Testo fornito >>
----

Sì, si può se la mostra è “Non solo un bacio S’Il Vous plaît. La poesia fotografica di Doisneau“, l’ultimo appuntamento dei “Mercoledì (e non solo) della cultura” di Villa Montallegro, voluti da Francesco Berti Riboli, un ciclo “al bacio”. E mai espressione fu più adatta a raccontare questa storia.
Si parte da un bacio, quello che abbiamo visto in questi mesi in giro per Genova per raccontare la mostra di Palazzo della Meridiana dedicata a Robert Doisneau. Per la precisione “Le baiser de l’Hôtel de Ville”, una delle immagini più celebri dell’iconografia sui baci, ma a mio parere è solo la punta di un iceberg di una mostra che ho trovato davvero bellissima.
Non ci si ferma al valore fotografico della mostra, ma anche in un vero e proprio giro di Parigi in ottanta fotografie, che permette quasi di “respirare” i profumi e i sapori di Parigi e dei parigini, comprese le fornaie che dicono con sufficienza “ensuite” ai clienti meno eleganti, riservando il loro preziosissimo “bonjour madame” solo alle signore più fascinose ed eleganti. Per carità, fossimo a Roma alle stesse sarebbero giustamente riservate passatoie rosse di velluto e le stesse si prenderebbero gioiose botte di “dottoressa” persino al momento di ordinare mezz’etto di pizza bianca, ma si sa, i parigini sono i parigini.
Eppure, la mostra di Doisneau è un modo perfetto di conoscere la capitale francese e i suoi abitanti, presentandoli sotto una veste che mette insieme varie caratteristiche, dal romanticismo all’ironia, dal fascino della Ville Lumière alla personalità dei protagonisti di queste storie, che emerge dalle fotografie, come se Doisneau fosse riuscito a rubare l’anima ai soggetti che fotografava.
E così potrei anche raccontarvele tutte e ottanta, ciascuna con il suo racconto di storie, a partire da quelle dei bambini che sono una caratteristica peculiare dello sguardo del fotografo francese che, qualche volta, sembra proprio uno di loro, un eterno bambino. Penso, ad esempio, alle immagini degli alunni sui banchi di scuola che attendono con ansia la ricreazione o del ragazzino più monello il cui sguardo è messo a confronto con quello che è chiaramente un secchione e i due sono quasi un gioco di luci ed ombre, non solo nel bianco e nero della fotografia, ma anche nei caratteri.
Un’altra foto bellissima, che racconta proprio una caratteristica parigina è quella dei bimbi che attraversano la strada, ma lo fanno tirandosi per la maglia, un po’ come quando Pablo Montero nella Juventus di Moggi si aggrappava alle magliette degli attaccanti avversari, ma il conseguente rigore non veniva praticamente mai fischiato, così come il cartellino rosso era un’ipotesi, un caso di daltonismo cronico.

----

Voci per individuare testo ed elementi
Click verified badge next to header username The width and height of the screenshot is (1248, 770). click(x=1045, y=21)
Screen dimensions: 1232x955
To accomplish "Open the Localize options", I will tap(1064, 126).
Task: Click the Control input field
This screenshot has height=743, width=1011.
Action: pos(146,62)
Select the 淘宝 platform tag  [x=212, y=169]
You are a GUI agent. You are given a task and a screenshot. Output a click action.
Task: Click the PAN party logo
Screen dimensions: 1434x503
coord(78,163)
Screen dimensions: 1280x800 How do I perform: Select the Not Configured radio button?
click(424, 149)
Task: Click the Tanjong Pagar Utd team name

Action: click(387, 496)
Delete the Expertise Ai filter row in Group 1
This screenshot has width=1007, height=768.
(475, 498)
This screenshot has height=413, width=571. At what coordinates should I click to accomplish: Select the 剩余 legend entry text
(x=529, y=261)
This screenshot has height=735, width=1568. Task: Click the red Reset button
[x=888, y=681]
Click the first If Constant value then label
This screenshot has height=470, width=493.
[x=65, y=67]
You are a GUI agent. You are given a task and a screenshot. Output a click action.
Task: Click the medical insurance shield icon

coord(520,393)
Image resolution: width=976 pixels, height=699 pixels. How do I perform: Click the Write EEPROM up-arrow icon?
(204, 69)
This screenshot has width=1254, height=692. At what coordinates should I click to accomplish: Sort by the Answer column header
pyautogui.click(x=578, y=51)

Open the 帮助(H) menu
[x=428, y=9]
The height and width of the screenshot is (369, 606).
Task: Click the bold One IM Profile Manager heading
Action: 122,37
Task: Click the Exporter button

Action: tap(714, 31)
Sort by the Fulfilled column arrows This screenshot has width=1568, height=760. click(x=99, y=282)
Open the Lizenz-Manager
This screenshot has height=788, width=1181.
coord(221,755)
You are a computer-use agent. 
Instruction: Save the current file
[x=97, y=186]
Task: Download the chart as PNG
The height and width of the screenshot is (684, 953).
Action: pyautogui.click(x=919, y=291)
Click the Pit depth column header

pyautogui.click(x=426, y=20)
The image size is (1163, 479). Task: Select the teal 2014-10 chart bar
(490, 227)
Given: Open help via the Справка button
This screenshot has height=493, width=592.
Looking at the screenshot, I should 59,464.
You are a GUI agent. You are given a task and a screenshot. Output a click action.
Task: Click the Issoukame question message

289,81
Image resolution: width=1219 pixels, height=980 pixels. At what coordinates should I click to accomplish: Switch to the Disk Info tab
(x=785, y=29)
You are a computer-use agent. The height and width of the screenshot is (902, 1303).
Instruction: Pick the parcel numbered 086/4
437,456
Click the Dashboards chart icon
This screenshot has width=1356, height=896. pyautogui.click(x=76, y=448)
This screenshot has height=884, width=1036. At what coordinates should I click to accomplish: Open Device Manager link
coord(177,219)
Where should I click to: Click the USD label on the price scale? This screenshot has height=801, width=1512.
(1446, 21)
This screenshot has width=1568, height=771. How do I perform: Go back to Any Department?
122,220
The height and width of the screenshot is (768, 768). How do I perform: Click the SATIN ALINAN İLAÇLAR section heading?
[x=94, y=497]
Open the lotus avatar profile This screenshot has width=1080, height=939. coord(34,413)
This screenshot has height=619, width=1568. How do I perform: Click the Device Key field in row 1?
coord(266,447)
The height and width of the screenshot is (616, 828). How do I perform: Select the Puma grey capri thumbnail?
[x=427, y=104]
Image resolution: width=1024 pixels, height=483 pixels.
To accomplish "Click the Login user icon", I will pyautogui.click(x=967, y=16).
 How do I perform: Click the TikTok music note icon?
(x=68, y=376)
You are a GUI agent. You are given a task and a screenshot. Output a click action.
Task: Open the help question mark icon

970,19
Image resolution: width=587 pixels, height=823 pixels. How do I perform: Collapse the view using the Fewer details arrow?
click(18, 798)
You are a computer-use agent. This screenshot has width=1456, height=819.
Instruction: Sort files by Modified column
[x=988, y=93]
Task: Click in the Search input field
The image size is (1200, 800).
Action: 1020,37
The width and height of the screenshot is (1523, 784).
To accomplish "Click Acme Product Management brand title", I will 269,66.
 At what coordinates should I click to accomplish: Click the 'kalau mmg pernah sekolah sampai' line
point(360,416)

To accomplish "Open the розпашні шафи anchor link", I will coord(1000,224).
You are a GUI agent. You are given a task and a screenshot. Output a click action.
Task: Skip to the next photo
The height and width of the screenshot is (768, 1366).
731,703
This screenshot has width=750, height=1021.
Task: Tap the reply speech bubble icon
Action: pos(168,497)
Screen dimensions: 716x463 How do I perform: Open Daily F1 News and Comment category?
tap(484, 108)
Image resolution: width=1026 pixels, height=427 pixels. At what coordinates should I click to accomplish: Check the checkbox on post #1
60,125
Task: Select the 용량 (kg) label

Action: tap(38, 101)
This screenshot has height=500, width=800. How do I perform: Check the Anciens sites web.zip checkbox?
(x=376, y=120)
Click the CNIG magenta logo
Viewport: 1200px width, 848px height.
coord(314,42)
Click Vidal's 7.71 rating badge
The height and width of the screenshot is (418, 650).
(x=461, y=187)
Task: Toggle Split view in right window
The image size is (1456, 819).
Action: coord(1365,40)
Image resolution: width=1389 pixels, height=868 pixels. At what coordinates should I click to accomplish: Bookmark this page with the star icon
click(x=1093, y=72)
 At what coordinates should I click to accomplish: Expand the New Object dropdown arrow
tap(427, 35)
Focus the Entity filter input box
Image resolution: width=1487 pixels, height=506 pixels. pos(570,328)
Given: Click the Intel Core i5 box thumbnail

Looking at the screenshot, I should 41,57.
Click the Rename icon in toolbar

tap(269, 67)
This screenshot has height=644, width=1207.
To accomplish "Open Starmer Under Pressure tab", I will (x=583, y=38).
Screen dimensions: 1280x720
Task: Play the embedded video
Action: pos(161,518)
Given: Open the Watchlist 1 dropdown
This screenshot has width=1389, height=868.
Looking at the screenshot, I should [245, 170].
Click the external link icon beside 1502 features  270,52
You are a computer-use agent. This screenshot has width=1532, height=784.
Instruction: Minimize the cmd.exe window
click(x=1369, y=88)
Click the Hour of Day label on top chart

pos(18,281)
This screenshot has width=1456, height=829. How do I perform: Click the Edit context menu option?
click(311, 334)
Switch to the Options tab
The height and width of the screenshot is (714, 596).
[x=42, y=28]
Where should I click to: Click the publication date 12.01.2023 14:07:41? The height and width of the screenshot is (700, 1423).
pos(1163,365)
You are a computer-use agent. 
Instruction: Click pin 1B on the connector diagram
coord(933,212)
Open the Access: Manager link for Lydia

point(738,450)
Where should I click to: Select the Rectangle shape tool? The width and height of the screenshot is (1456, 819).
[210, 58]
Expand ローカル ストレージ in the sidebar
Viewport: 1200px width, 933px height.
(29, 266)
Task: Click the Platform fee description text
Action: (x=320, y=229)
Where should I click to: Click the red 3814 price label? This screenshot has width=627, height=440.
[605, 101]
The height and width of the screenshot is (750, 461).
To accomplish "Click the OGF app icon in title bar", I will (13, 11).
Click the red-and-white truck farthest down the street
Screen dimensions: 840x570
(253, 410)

----

Il problema >> Riproduci fedelmente il passo del testo sulla mostra di Doisneau compreso tra "Sì, si può se" e "trovato davvero bellissima.", estremi inclusi. Le righe non hanno alcun ruolo in questo.

Risultato >>
Sì, si può se la mostra è “Non solo un bacio S’Il Vous plaît. La poesia fotografica di Doisneau“, l’ultimo appuntamento dei “Mercoledì (e non solo) della cultura” di Villa Montallegro, voluti da Francesco Berti Riboli, un ciclo “al bacio”. E mai espressione fu più adatta a raccontare questa storia.
Si parte da un bacio, quello che abbiamo visto in questi mesi in giro per Genova per raccontare la mostra di Palazzo della Meridiana dedicata a Robert Doisneau. Per la precisione “Le baiser de l’Hôtel de Ville”, una delle immagini più celebri dell’iconografia sui baci, ma a mio parere è solo la punta di un iceberg di una mostra che ho trovato davvero bellissima.